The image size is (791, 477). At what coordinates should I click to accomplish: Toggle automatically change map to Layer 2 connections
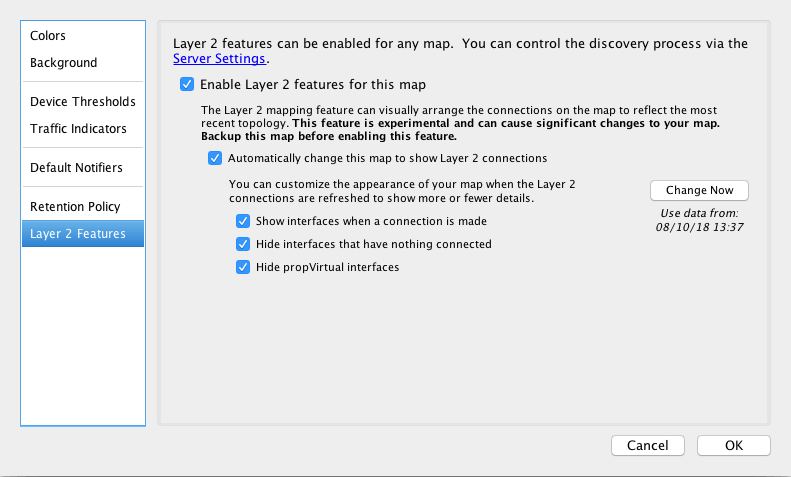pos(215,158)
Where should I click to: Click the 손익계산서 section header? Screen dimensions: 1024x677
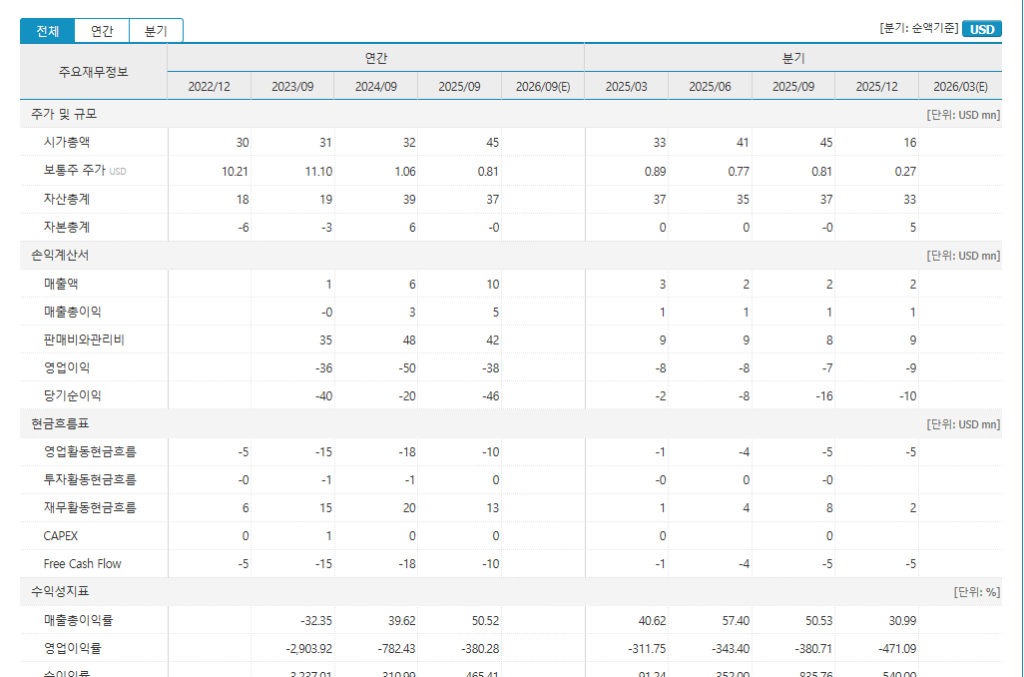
┄┄┄┄┄┄┄┄┄┄┄┄┄┄┄┄┄┄┄┄
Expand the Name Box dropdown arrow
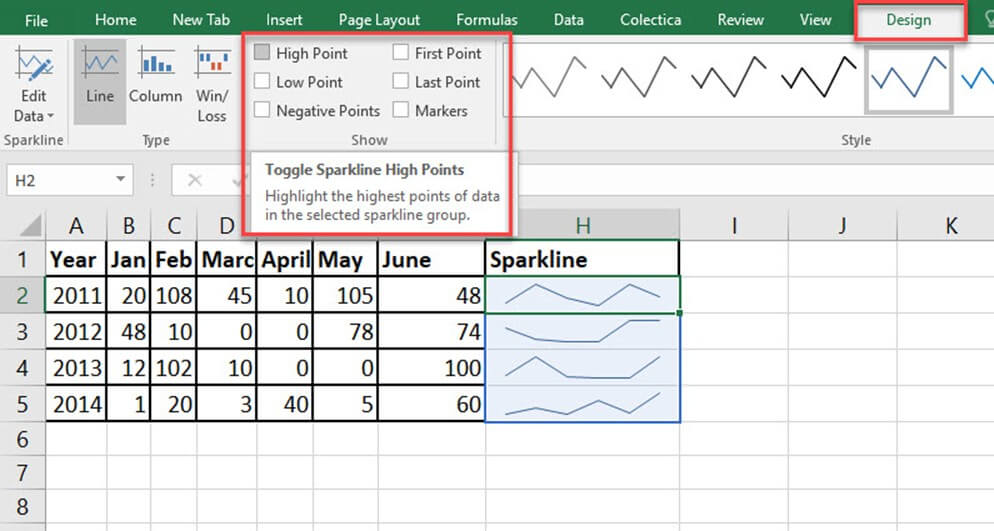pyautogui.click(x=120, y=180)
┄┄┄┄┄┄┄┄┄┄┄┄┄┄┄┄┄┄┄┄
Would you transcribe the lines above exactly, going from the line bearing "The image size" through the line bearing "Where should I", and drop the pictures from the copy?

◆ Exercise result
The image size is (791, 477). At what coordinates should I click to accomplish: Toggle automatically change map to Layer 2 connections
pos(215,158)
Where should I click to: Click the 손익계산서 section header? Screen dimensions: 1024x677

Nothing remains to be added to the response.